If we really want to increase the cardio-oncology workforce, we need to develop sustainable long-term models of provision of CV care for cancer patients. This is particularly important nowadays, due to the rapidly changing environment created by COVID-19 pandemia [27, 28], (https://www.escardio.org/Education/COVID-19-and-Cardiology/ESC-COVID-19-Guidance). Continuation of CV care for cancer patients is considered critical, but we need to reorganize ourselves in this new normality. To anticipate future health crises, we must focus on prioritizing e-consultations for remote triage, organizing physical protection plans for patients and professionals, and minimizing unnecessary cancer treatment interruptions in stable patients.

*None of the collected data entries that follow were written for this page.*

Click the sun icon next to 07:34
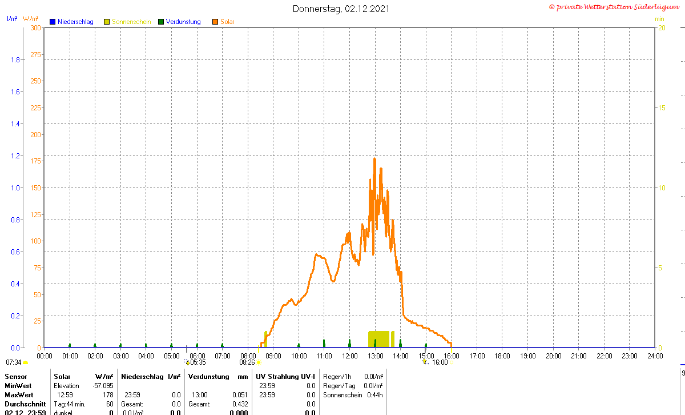 (26, 362)
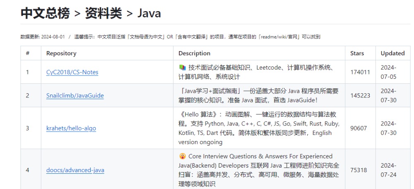Image resolution: width=414 pixels, height=189 pixels.
Task: Select 资料类 in the breadcrumb heading
Action: point(104,13)
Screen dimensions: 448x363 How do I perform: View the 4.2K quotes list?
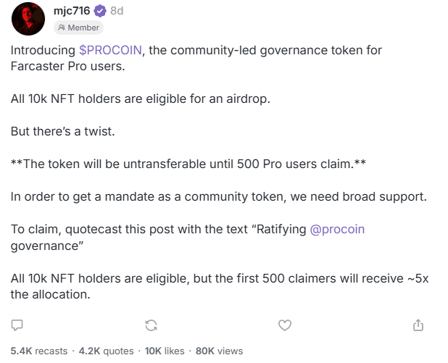(x=106, y=351)
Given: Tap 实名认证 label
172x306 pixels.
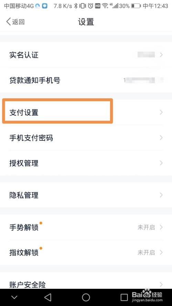Looking at the screenshot, I should click(24, 55).
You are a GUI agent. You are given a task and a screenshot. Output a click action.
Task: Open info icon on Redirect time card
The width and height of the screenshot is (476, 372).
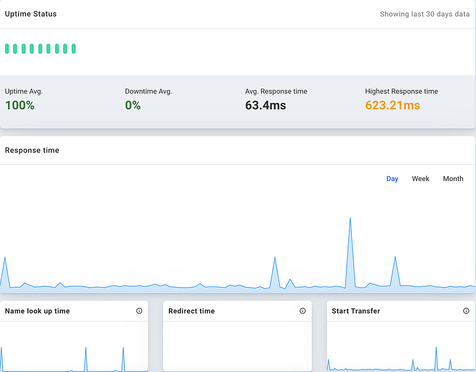point(302,311)
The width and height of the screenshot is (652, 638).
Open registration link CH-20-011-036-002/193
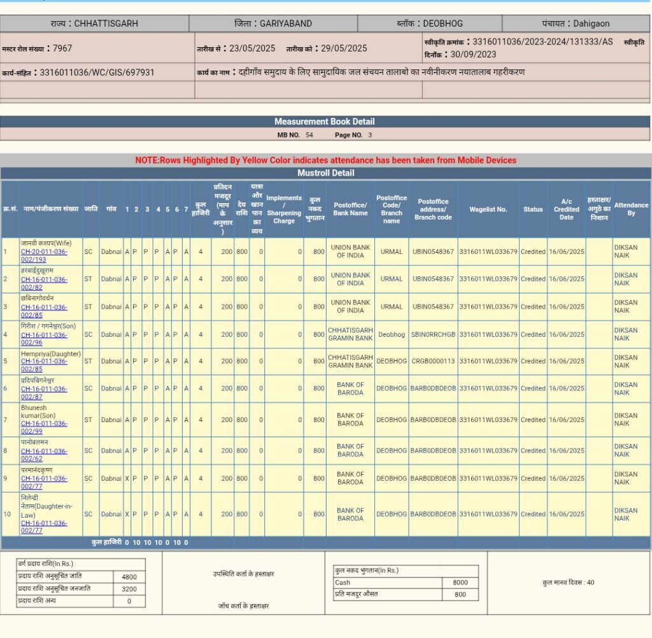click(43, 255)
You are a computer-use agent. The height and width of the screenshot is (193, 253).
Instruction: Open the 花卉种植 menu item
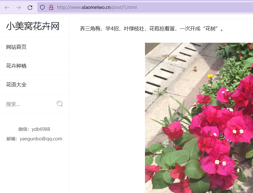coord(16,66)
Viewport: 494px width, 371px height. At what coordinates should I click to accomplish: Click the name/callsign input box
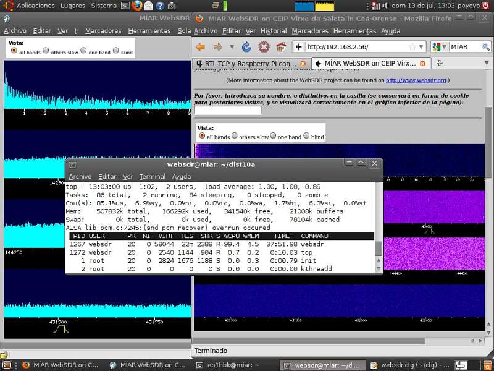point(227,111)
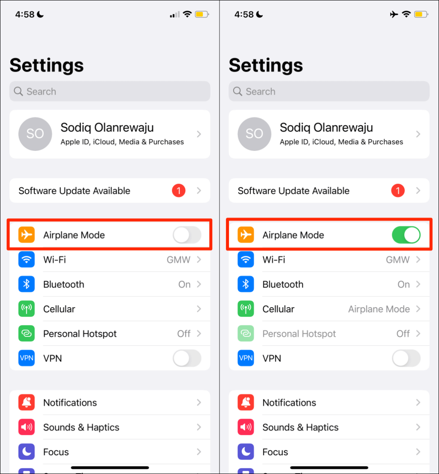Tap the red Notifications bell icon in left screen
439x474 pixels.
pos(27,402)
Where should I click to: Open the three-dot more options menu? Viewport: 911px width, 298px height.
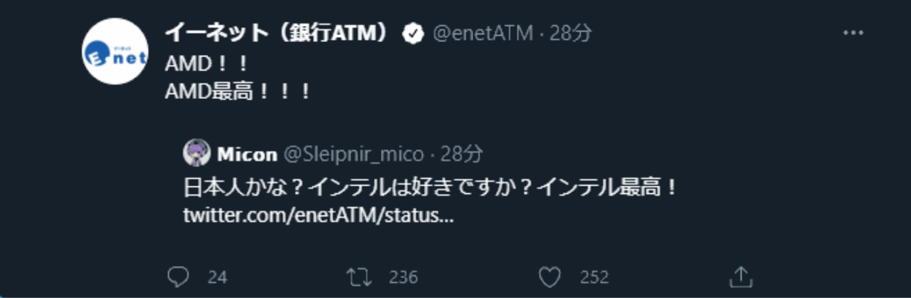[853, 33]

Figure 1 summarizes the strategies that we need to expand in this new cardio-oncology culture [29, 30]. From the imaging point of view, the next step is to build robust prospective risk scores to identify vulnerable patients and to reduce current mismatch between CTox risks and imaging prescription, during cardiotoxicity surveillance. For that purpose, we need to promote the use of more reproducible and automatic imaging parameters (strain, 3D echo, CMR) for the longitudinal follow-up of cancer patients to avoid unnecessary study repetitions. Our main task is to improve the identification of high risk patients and those with mild to moderate forms of CTox, to agree on cardioprotection strategies. Focused exams (on myocardial function, on right ventricle, on vascular effects) may be more relevant than ever in the time of rapidly changing environment to optimize medical resources. For example, in patients at risk of HF after a comprehensive baseline echo, follow-up studies in asymptomatic patients should be limited to advanced myocardial function parameters. Recent technological improvements in artificial intelligence (AI) may also help in the identification of the vulnerable cardio-oncology patient, but once more, we need structured image, clinical, and biomarker data to feed AI algorithms [31].

Figure 1 is original figure from the author.